Leon Tarasewicz
I have been following with interest Leon Tarasewicz’s work for some years, most recently his Ambient Painting, where the colour spreads over walls, ceilings and floors to become the reality in which the observer is immersed; so, when we finished building the tower in 2003, came naturally asking the artist to contribute.
Having dealt the same year as an art historian with the debate that had evolved in the Thirties on the role of painting in modern architecture, it was also intriguing for me to verify – seventy years after the famous “Muri ai pittori” manifesto – how an artist now interprets contemporary architecture.
But when Leon arrived from Warsaw in August 2004 to start work I had not seen a sketch or even discussed the project, not the usual way I do things. So all at once, just like Alice through the Looking Glass, I found myself immersed in Leon’s colourful world. It was only afterwards, because I liked it, that I tried to decipher it (this is for me a professional habit!)
Here is not the place to make a critical analysis, I only want to recall the two aspects that struck me about this work: the refraction between the paintings and the surrounding nature, and the counterpoint between architecture and paintings.

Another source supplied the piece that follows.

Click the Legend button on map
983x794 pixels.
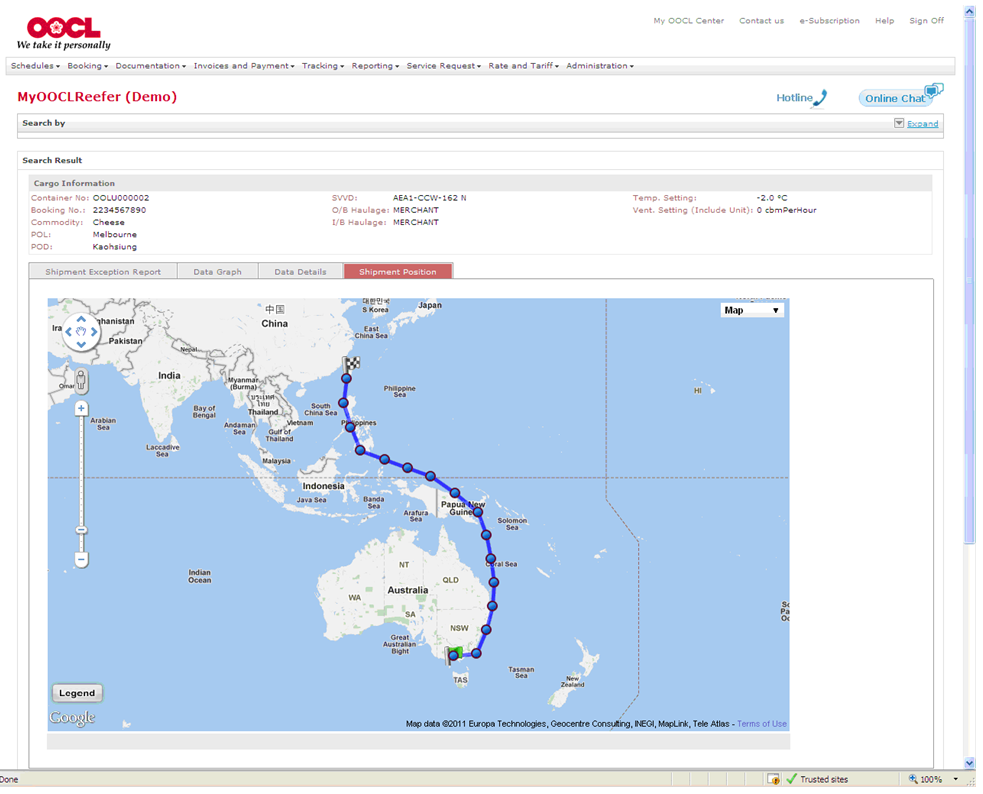(77, 693)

The refraction between the painting and the landscape brings to a sort of reciprocal disclosure, which I don’t think was the artist’s intention, given that the painting was based on an internal syntax, but I do believe the surrounding countryside was absorbed subliminally by the artist (who had taken a number of photographs when he had come to inspect the site). Leon says “Artists are for discovering new things in what is under everyone’s eyes” and in fact it is only now that his paintings are there that people notice the incredible visual pattern that the vineyards create in autumn, and I admire once more the way he captures the clearest image of a landscape without describing it, as was also the case with his Polish fields and American canyons.
The colours, too – pure and sumptuous, without the cold gloss of Pop Art or symbolic values – rather bring to mind nature or primitive cultures, but their apparent simplicity is born from an original, compelling pictorial syntax and a severe selection, as is the case with the colours of birds’ plumage (that the artist has been studying all his life).

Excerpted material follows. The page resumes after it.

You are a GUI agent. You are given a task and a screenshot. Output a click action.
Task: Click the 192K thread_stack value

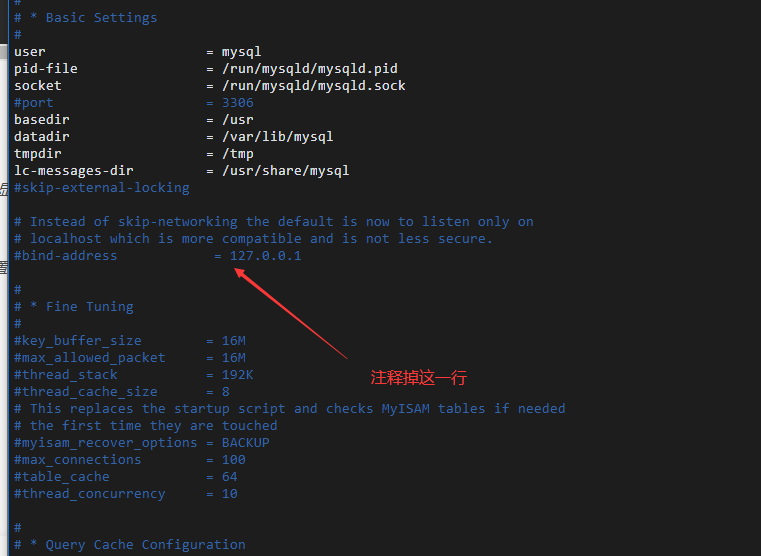[x=237, y=375]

As I already mentioned, what also strikes me in the tower is the unexpected relationship that has developed between the painting and the architecture. Successful painting should always reveal new insights into the space it occupies. That this had happened in the tower was revealed to me all of a suddend one evening: in the severe mass of the Tower the paintings stood out from the illuminated windows in their surprising colours, as vivid as a Byzantine frescos. The architecture was enriched by this unusual aspect and the paintings took on a mysterious, evocative beauty that could not be reproduced by any image taken out of its context. Just like as in San Martino’s ceiling, Leon’s painting had created an original, surprising unity with the architecture.